Bora Ercan Türkiye’ye yogayı gerçek felsefesiyle getiren adam, aynı zamanda Hariom Yoga Merkezi’nin de kurucusu. Batı’yı okuyan, Doğu’yu deneyimleyen, ruhunda Ay ve Güneş’i, Batı’yla Doğu’yu birleştiren Bora Ercan’la aşkı konuştuk, rüzgâr Doğu’dan esti.
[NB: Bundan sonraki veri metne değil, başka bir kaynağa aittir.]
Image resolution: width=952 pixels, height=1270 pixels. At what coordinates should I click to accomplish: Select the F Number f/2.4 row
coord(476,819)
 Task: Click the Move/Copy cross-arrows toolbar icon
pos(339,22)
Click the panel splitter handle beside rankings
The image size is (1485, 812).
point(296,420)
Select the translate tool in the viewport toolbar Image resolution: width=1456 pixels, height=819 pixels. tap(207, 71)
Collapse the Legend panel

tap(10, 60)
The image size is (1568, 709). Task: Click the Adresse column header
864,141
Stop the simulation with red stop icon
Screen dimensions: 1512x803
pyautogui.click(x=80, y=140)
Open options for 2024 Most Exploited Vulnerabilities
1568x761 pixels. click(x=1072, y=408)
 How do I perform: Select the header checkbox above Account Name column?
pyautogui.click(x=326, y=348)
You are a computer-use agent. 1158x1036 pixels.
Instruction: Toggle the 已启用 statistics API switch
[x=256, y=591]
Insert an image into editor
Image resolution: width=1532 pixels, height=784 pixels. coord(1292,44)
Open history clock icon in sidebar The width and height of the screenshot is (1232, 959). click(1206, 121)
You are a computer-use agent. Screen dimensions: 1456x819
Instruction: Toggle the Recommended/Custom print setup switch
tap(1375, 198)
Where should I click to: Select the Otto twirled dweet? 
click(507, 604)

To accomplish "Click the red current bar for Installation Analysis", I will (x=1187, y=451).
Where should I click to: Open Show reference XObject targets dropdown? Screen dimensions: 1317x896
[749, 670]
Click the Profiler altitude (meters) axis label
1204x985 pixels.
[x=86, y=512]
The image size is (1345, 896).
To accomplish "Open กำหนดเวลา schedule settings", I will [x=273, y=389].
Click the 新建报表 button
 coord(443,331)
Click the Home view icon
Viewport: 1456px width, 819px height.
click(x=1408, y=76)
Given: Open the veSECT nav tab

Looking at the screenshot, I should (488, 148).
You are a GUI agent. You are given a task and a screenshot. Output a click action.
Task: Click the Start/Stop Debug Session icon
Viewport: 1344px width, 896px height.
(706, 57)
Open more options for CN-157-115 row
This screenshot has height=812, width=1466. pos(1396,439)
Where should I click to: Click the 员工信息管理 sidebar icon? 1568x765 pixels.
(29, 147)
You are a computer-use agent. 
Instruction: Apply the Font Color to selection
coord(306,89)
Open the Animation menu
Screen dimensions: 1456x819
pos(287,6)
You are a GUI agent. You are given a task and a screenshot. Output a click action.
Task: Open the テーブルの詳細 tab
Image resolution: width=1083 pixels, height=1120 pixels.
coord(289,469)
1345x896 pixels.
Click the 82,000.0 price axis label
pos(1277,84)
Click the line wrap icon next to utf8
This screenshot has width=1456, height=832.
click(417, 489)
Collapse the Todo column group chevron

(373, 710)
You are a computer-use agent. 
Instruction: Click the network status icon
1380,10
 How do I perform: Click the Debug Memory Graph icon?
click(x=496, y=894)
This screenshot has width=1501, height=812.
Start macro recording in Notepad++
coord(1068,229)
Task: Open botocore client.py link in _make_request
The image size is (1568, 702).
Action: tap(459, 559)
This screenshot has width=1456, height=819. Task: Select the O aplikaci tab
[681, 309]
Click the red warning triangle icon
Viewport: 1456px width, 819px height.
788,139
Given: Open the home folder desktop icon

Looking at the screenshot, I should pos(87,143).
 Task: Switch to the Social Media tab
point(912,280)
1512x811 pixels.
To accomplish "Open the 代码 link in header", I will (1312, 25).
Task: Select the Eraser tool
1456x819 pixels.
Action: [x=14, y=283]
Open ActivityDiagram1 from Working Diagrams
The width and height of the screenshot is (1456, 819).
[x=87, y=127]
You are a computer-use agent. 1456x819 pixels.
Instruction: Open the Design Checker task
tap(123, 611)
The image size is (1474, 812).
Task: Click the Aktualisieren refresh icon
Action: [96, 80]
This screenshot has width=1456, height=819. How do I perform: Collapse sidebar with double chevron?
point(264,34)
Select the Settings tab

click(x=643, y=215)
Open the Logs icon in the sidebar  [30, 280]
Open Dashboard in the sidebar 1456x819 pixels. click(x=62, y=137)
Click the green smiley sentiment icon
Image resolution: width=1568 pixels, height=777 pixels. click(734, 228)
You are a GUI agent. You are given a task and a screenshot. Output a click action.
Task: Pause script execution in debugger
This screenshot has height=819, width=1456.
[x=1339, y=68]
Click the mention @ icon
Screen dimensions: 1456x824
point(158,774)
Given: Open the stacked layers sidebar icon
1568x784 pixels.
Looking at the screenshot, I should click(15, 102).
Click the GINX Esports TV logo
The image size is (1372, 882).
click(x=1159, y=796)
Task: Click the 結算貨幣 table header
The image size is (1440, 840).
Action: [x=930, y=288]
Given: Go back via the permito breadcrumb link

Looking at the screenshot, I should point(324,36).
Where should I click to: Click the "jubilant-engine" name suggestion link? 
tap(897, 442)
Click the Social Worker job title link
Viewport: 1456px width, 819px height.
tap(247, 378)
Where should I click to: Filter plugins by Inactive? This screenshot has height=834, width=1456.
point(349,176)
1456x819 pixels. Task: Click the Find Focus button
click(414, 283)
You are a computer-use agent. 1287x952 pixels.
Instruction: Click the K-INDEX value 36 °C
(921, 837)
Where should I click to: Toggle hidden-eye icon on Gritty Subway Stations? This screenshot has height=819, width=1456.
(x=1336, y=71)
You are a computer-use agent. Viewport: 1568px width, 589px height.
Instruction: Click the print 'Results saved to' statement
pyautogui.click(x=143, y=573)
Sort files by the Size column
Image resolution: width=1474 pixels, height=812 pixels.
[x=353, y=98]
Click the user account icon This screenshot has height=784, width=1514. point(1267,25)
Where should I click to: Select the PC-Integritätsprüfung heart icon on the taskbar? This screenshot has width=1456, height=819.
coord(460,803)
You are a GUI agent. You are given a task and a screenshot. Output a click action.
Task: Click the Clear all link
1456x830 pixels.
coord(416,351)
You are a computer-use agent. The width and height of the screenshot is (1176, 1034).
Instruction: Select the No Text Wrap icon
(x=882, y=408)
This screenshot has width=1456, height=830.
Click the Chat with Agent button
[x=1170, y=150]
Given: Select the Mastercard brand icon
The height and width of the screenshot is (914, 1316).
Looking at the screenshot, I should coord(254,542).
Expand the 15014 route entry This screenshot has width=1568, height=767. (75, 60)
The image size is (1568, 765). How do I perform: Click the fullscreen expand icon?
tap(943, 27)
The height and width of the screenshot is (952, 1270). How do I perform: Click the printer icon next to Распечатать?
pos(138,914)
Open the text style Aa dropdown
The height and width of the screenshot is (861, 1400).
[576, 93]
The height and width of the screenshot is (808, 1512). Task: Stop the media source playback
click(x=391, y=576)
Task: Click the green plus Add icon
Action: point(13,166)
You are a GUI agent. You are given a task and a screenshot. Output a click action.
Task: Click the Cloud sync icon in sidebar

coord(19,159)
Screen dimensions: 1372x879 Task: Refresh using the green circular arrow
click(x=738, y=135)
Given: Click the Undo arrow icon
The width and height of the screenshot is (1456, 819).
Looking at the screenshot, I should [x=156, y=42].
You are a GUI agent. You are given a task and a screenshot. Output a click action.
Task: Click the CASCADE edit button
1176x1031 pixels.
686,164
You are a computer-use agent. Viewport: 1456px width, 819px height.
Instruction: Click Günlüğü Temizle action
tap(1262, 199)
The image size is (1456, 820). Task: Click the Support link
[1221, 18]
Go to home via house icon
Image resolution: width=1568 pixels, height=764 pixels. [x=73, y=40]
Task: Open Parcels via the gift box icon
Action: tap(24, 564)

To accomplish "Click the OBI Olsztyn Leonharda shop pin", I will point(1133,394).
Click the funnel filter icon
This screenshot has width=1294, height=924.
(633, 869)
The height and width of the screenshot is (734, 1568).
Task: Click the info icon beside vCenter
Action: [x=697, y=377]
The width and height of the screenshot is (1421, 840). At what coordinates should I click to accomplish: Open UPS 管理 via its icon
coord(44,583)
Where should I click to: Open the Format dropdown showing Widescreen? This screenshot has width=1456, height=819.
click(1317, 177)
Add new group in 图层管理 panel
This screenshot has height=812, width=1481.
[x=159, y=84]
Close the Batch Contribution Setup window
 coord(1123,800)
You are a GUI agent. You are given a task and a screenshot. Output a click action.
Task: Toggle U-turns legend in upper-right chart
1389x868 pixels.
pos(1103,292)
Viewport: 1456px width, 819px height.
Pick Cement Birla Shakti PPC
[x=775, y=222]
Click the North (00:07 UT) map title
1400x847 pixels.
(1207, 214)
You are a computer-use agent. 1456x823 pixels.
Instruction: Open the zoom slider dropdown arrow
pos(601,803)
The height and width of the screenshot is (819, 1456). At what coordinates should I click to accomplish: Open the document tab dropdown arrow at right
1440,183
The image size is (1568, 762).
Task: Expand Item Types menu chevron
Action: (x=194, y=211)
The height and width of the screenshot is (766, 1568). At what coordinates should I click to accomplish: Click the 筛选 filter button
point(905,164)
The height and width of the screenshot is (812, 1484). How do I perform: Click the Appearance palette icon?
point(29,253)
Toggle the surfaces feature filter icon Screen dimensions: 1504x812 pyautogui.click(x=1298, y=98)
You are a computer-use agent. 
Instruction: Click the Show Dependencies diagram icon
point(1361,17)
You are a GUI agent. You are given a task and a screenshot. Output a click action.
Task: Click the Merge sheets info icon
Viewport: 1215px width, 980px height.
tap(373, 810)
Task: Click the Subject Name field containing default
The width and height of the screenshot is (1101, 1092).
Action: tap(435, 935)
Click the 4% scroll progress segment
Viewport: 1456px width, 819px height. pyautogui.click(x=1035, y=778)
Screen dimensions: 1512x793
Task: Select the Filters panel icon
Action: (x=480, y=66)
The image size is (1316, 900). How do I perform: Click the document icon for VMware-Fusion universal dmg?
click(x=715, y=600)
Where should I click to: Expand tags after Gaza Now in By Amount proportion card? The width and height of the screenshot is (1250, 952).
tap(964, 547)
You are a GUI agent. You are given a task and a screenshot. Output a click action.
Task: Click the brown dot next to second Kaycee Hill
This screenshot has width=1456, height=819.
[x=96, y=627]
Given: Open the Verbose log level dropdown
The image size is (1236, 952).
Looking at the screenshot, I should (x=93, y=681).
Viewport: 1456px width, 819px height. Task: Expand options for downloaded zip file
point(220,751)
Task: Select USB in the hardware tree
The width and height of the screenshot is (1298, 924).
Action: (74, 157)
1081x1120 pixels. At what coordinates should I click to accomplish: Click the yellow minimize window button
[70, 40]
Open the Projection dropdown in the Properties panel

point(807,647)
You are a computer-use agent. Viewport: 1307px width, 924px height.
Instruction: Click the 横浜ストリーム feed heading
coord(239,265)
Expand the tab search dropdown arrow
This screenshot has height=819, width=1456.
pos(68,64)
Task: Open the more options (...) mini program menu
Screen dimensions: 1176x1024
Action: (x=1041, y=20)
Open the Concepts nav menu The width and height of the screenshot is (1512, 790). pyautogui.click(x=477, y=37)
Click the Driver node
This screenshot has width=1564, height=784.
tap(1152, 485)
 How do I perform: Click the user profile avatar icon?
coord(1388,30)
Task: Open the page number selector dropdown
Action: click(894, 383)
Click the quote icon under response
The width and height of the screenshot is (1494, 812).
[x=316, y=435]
Hayatımı değiştiren 2004 kışında, karşımda bulduğum muhteşem bir adam oldu. Tesadüf olmayan tesadüflerin beni getirdiği kapıda, bilmediğim bir dilek gerçekleşmişti. “Öyle bir başlangıç yapayım ki benim doymak bilmeyen entelektüel zihnim de mutlu olsun ve bugüne kadar hiç sesini dinlemediğim bedenimi ve ruhumu da duyayım” demiş olmalıyım. Dileğim gerçek oldu, Hariom Yoga Merkezi’nin kapısından hiçbir şey bilmeden girdim, kapı kapıyı açtı, ne diyarlara geldim. O kapının başında, çok sevgili ilk öğretmenim Bora Ercan vardı. Bilenler bilir ama, demek gerekirse, o yogayı Türkiye’ye adabınca getiren, bu işin felsefesini anlatan, meşaleyi ateşleyen, ilmik ilmik işleyerek saygınlaştıran, bu noktalara gelmesinde büyük emeği, alın teri olan bir adam. ODTÜ Matematik Bölümü mezunu bir ruh yolcusu. Yazdığı birbirinden güzel kitaplarla da ruhumuzu besleyen Bora Ercan aşkı anlattı ben dinledim.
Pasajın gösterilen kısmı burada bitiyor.